Mme Annie David. Des moyens de faire face à ces événements ponctuels sont pourtant prévus par les accords de Schengen. Il n’est donc pas nécessaire de durcir encore les conditions d’entrée et de circulation sur le territoire européen. Votre réponse n’est pas adaptée : elle ne résoudra en rien les problèmes posés par une immigration illégale due avant tout à des motivations économiques.

Nous nous opposerons donc à ces projets de révision des accords de Schengen, tendant à donner aux États une plus grande latitude pour rétablir temporairement les frontières nationales, les visas et la conditionnalité des aides. Tout cela traduit une approche étroitement sécuritaire des mouvements migratoires qui n’est pas la nôtre : nous proposons au contraire que l’on s’attaque à la source de ces problèmes, en aidant financièrement les pays concernés de façon équitable et en établissant des coopérations équilibrées.

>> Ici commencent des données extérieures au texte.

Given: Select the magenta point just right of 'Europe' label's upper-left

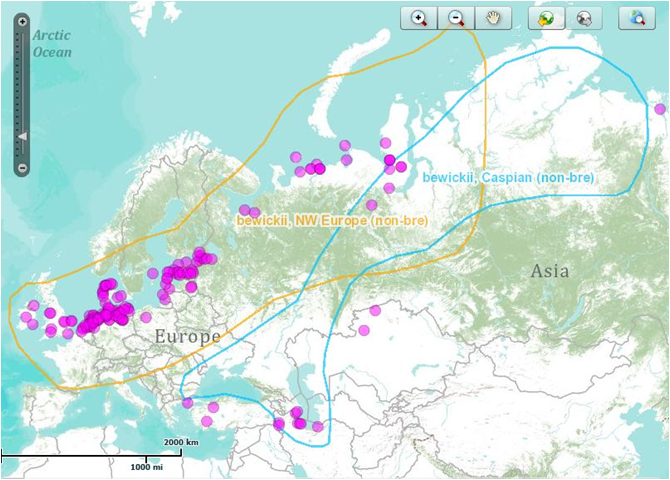Looking at the screenshot, I should (x=146, y=317).
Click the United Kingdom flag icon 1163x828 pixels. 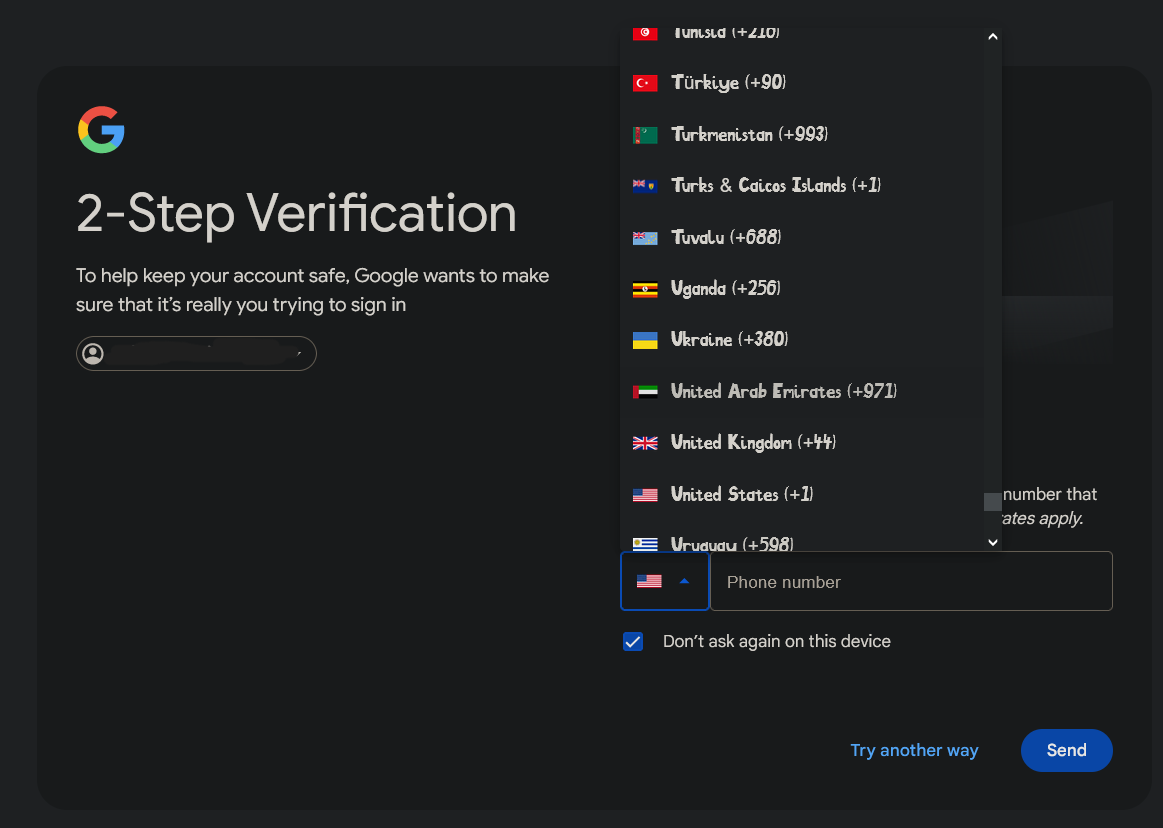(x=645, y=443)
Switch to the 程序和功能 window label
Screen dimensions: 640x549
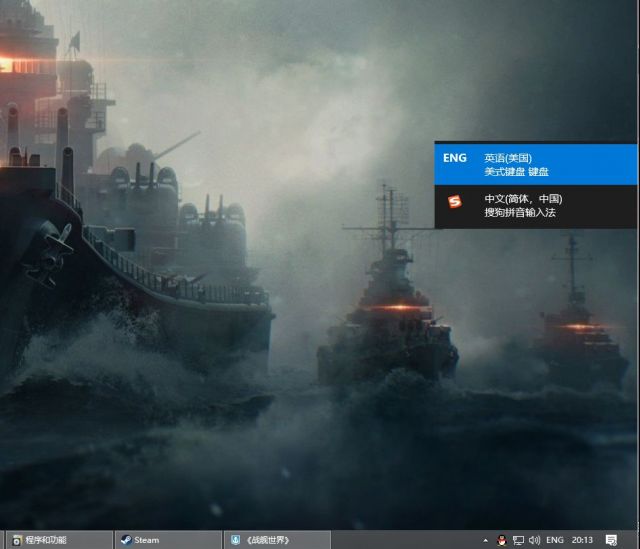click(46, 540)
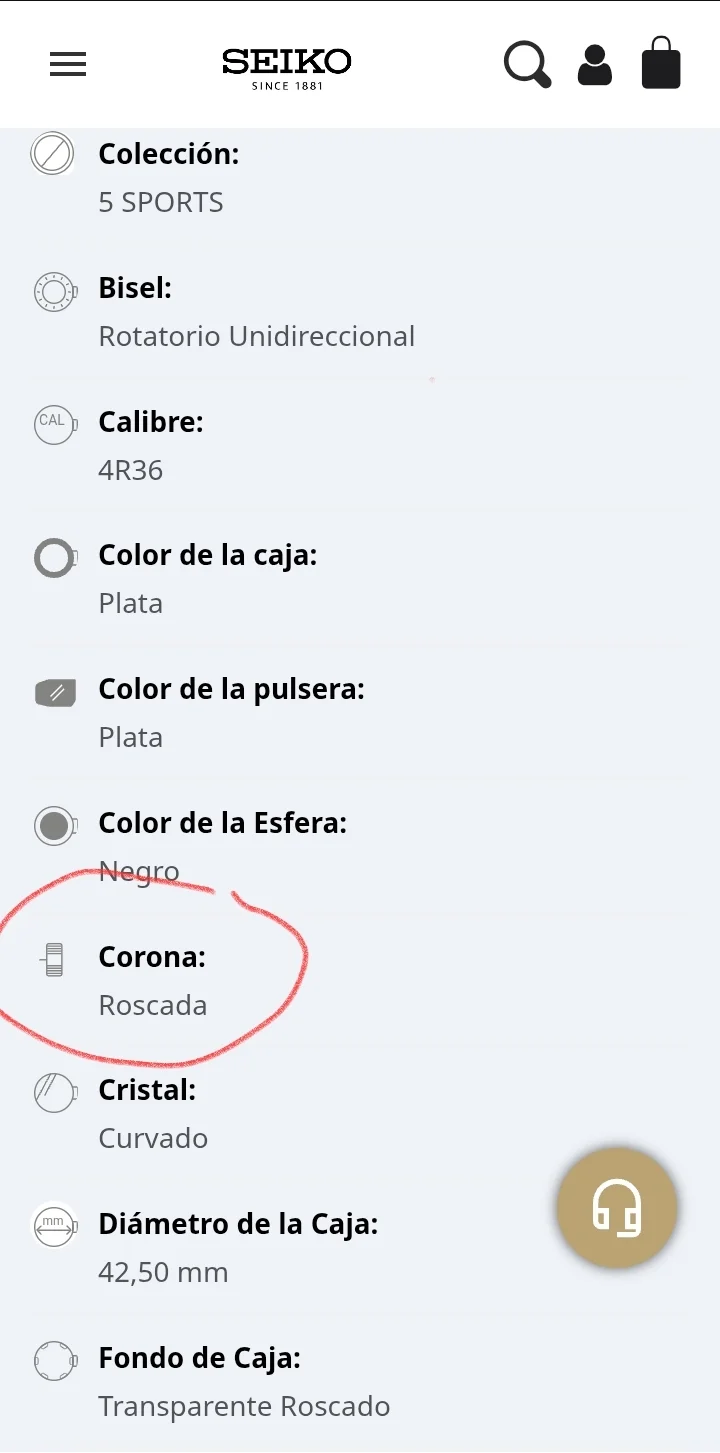Click the Rotatorio Unidireccional value

[x=256, y=336]
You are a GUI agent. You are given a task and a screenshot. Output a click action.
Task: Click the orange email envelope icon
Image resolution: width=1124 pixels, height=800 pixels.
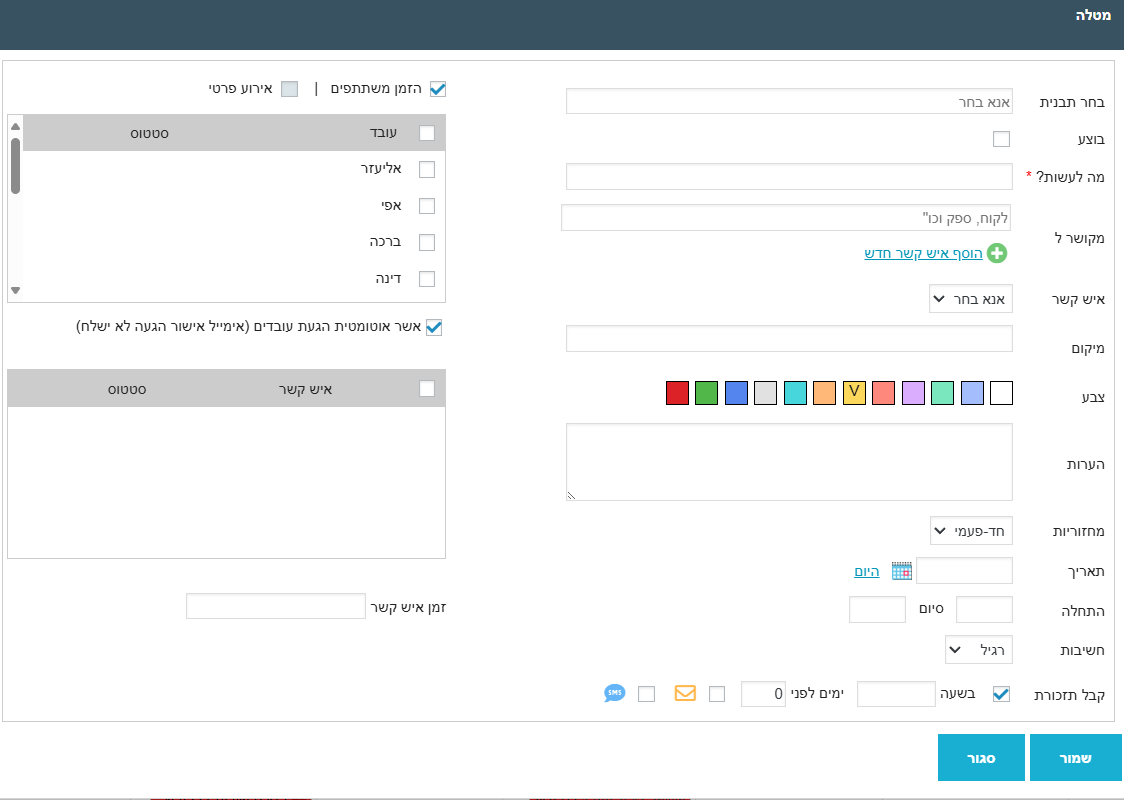(685, 693)
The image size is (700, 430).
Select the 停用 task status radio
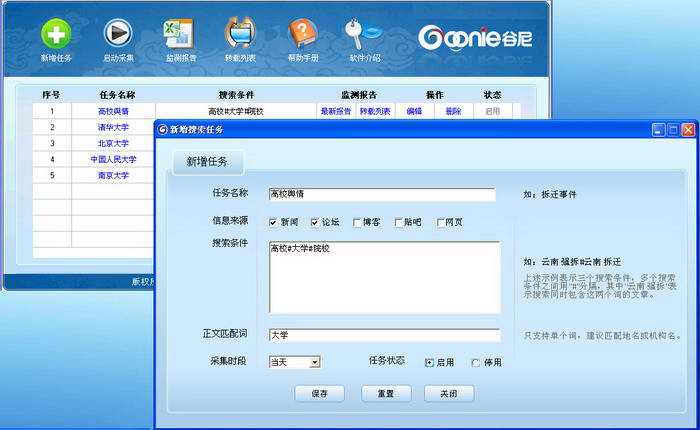[x=476, y=363]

Si nous partageons la même volonté de refonder la politique de voisinage, nous divergeons profondément sur les moyens de le faire.

En remettant en cause le principe de la libre circulation des personnes dans l’espace Schengen, en vous confinant dans une « Europe forteresse » que je dénonçais déjà lors de la rencontre interparlementaire des 16 et 17 novembre 2009, dont le thème était « Construire l’Europe des citoyens », vous ne permettrez pas à la France d’être à la hauteur des événements historiques en Tunisie et en Libye, ni même d’en mesurer la portée. En proposant de relancer une politique de voisinage conditionnelle, sans tenir compte de la nouvelle situation dans cette région, vous ne changerez rien sur le fond.

Pour instaurer véritablement de nouvelles relations entre les pays européens et ceux du sud de la Méditerranée, il faut les fonder sur des rapports économiques justes et équilibrés et sur une nouvelle politique de circulation entre les deux rives. Sinon, vous persisterez dans la même démarche déséquilibrée, marquée par des relations conditionnées à l’ouverture au marché européen et à la conclusion d’accords renforcés de libre-échange.

Telles sont, monsieur le ministre, les réflexions dont les sénateurs du groupe CRC-SPG voulaient vous faire part avant le Conseil européen de demain.